Table 1 Clinical features of 19 patients with chromosomal deletions partially overlapping 1p13.2
Table 2 Summary of the clinical features of our patients and the 10 previously reported patients

Many studies have demonstrated that recurrent CNVs are common causes of NDDs and are associated with a constellation of neurodevelopmental traits [5, 29]. Nevertheless, non-recurrent CNVs are also significant pathogenic factors of NDDs. Nearly 5.1% of patients with ID, DD, ASD and multiple congenital abnormalities were found to have a single non-recurrent rare CNV, as well as 7.1% of patients had a known recurrent CNV [30]. Among the previously reported 10 individuals, de novo deletions have been observed in 8 patients (80%), and the inheritances of the remaining two are yet unknown. The 1p13.2 deletion found in our patient was inherited from her mother who had similar phenotypes. Furthermore, no recurrent deletions were reported in the region of 1p13.2, indicating that this region is not prone to hotspot deletion.

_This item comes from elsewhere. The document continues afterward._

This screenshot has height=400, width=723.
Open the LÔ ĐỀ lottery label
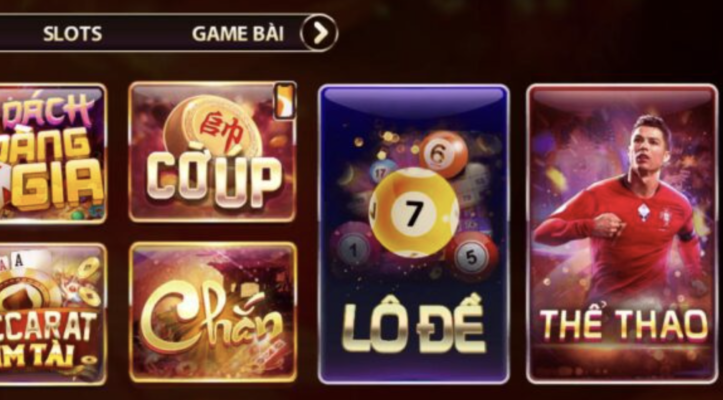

In the present study, we first identified a novel 1.41 Mb heterozygous 1p13.2 deletion with precise breakpoints in five patients in a three-generation Chinese family. The 1p13.2 deletion segregates in the NDDs family. Therefore, that may provide strong evidence to support the pathogenicity of the 1p13.2 deletion. It suggested that the NDD phenotype of our patients could be explained by the 1.41 Mb 1p13.2 deletion. Our study might supplement the spectrum of 1p13.2 deletion-NDDs. However, further in-depth functional experiments are still needed to establish a genotype and phenotype relationship.